→ Extract to read

=-=-=-=-=

Skip to content

Failure During Hardware Component Unconfiguration #1748

@sahand-ghaffari-ocado

Description

@sahand-ghaffari-ocado

Summary
Unconfiguring a hardware component using the ~/set_hardware_component_state service results in code failures. This occurs because the on_cleanup() function removes resources while the read and write functions of the hardware component are still attempting to access those resources. The issue arises because the primary state is not set to UNCONFIGURED until after the on_cleanup function is executed, rather than before it is called.

Problem Description

  1. After ~/set_hardware_component_state service call is invoked, the set_hardware_component_state_srv_cb() function is executed. This function then calls set_component_state() function. In this function, the cleanup_hardware() function is called when the target state is PRIMARY_STATE_UNCONFIGURED.
  2. The cleanup_hardware function uses the bind method to call the cleanup method of either the SystemInterface, SensorInterface, or ActuatorInterface class, depending on the type of hardware component. The cleanup() function, in turn, calls the on_cleanup function of the hardware component class. In this context, the on_cleanup function is called in the URPositionHardwareInterface class, which is defined in the Universal_Robots_ROS2_Driver repository and inherits from hardware_interface::SystemInterface.

=-=-=-=-=

→ Extracted information
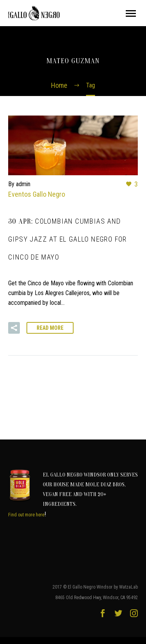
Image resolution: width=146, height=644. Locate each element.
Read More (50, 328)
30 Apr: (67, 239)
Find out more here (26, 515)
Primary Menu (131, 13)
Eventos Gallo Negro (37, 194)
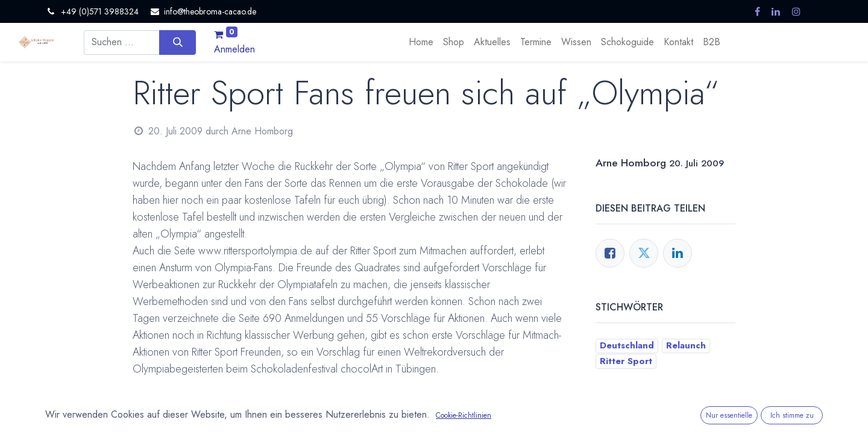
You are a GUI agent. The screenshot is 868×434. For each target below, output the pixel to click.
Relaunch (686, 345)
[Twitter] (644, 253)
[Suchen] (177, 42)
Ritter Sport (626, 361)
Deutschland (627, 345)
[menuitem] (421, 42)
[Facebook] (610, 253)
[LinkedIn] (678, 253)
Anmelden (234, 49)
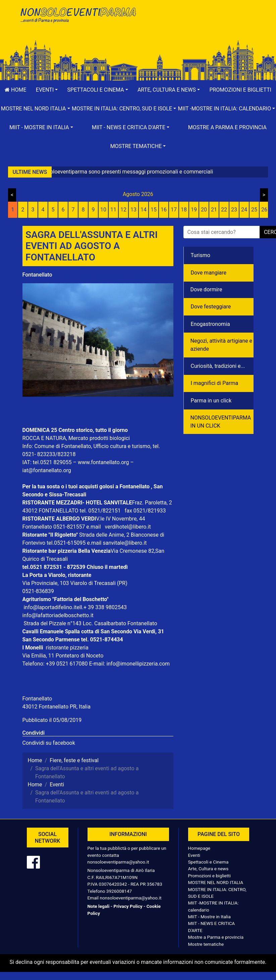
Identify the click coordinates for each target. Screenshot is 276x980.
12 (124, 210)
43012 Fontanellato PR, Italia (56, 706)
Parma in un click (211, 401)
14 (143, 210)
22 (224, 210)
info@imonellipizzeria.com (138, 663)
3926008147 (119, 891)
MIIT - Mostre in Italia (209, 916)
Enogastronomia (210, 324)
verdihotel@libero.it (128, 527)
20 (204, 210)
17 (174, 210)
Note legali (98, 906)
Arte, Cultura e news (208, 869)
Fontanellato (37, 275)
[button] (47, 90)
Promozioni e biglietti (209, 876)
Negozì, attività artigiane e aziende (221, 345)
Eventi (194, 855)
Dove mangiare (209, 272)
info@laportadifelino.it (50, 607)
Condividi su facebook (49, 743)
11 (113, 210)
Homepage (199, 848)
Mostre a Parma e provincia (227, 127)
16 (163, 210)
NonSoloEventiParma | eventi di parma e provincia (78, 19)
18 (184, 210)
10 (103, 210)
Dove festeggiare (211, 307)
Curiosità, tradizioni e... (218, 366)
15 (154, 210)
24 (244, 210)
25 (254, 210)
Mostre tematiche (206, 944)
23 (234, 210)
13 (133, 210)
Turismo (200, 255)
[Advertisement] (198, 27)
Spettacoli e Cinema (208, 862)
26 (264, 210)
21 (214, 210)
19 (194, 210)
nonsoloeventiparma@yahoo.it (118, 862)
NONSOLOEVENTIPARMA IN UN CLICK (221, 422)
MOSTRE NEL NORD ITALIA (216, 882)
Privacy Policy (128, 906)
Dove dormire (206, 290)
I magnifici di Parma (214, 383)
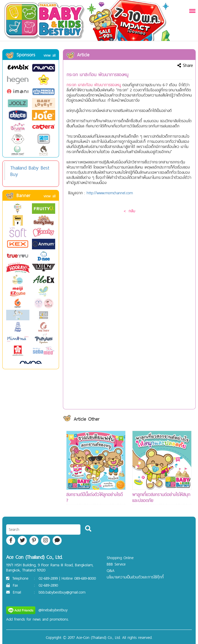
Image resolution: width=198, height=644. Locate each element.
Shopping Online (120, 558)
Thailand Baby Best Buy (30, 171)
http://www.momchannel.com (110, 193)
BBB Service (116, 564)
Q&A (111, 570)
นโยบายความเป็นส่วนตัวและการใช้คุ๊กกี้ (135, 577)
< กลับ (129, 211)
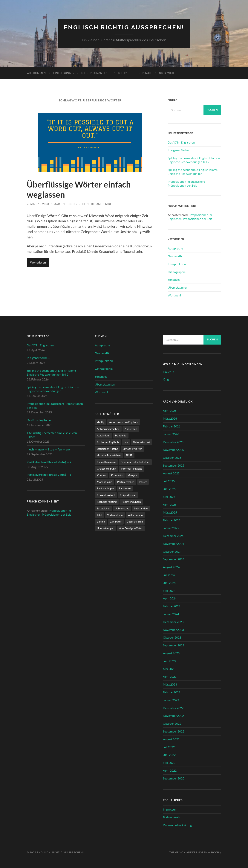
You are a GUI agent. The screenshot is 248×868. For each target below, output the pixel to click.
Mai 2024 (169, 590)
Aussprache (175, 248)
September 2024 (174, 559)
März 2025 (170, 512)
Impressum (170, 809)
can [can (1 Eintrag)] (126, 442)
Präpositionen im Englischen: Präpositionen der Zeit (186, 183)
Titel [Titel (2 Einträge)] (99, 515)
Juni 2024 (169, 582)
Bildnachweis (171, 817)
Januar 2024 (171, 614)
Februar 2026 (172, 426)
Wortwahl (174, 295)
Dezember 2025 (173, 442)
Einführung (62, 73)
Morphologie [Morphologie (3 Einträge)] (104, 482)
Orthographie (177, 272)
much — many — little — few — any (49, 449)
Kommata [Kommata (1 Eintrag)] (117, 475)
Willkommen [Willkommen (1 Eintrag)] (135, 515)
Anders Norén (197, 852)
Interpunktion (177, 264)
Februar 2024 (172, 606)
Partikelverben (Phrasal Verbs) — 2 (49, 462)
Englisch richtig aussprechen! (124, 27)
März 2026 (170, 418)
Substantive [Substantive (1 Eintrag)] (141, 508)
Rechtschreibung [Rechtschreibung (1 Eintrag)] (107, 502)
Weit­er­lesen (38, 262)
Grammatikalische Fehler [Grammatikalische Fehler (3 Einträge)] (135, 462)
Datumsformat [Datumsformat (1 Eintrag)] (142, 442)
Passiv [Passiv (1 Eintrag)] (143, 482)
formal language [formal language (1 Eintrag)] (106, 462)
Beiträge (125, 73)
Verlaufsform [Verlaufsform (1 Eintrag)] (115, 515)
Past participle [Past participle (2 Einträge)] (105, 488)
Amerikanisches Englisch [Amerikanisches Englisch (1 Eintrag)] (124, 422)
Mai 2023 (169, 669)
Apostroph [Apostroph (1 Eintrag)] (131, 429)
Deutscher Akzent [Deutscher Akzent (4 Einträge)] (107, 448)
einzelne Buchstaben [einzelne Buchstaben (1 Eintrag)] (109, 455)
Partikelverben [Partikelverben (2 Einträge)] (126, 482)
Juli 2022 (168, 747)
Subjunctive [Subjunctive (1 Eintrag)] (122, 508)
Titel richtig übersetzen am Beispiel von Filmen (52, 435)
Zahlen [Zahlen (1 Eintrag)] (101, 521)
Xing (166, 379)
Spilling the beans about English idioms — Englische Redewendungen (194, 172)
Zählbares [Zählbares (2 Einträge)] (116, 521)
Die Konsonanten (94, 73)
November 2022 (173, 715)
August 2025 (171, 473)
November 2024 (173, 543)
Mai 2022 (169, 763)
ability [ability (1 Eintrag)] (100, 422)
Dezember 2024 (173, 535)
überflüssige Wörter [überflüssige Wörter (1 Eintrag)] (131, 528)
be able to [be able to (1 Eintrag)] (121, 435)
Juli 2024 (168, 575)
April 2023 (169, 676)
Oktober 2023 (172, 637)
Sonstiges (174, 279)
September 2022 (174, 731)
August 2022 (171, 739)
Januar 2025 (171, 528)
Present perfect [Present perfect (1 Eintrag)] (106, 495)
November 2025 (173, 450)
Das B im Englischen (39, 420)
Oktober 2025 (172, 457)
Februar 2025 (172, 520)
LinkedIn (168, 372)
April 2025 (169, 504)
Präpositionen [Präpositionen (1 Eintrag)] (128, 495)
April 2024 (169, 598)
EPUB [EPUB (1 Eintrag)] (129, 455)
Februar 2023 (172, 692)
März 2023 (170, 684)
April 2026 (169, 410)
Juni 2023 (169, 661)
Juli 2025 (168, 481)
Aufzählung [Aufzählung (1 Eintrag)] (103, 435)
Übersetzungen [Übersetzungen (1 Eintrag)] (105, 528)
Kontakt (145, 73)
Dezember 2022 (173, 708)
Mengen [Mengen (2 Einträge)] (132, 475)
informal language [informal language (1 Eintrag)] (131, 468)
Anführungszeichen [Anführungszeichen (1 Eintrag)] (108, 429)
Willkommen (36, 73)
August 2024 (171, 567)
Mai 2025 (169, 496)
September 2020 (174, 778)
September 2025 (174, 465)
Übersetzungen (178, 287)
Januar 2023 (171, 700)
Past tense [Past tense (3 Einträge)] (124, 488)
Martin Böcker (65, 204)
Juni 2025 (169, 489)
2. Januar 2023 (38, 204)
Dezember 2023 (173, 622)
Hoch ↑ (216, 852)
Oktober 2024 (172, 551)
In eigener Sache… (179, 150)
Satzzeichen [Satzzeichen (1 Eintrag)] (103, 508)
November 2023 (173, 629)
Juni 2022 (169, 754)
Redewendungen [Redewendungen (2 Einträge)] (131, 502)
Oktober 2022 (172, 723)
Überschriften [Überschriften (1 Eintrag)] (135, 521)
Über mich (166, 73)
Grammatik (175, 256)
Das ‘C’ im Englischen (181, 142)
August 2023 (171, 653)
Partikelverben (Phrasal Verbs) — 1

=-=-=-=-=

→ Written problem
Can you continue the write-up on the failure when unconfiguring a hardware component, picking up after its last sentence?

→ Response
  3. The on_cleanup function removes and unassigns pointers, as well as cleans up threads, while the read and write functions of the ControllerManager class continue running. The read and write functions in the ControllerManager class call the corresponding read and write functions in the ResourceManager class, which then invoke the read and write functions of the hardware components from the SystemInterface, SensorInterface, or ActuatorInterface classes. These functions first check if the state is PRIMARY_STATE_INACTIVE or PRIMARY_STATE_ACTIVE before executing the read and write operations on the hardware component.
  4. If the on_cleanup function is called and removes some of the resources while the state of the robot has not yet been set to UNCONFIGURED, the read and write functions of the hardware component can still be called. Since these functions attempt to access resources that have already been removed, this can result in code crashes.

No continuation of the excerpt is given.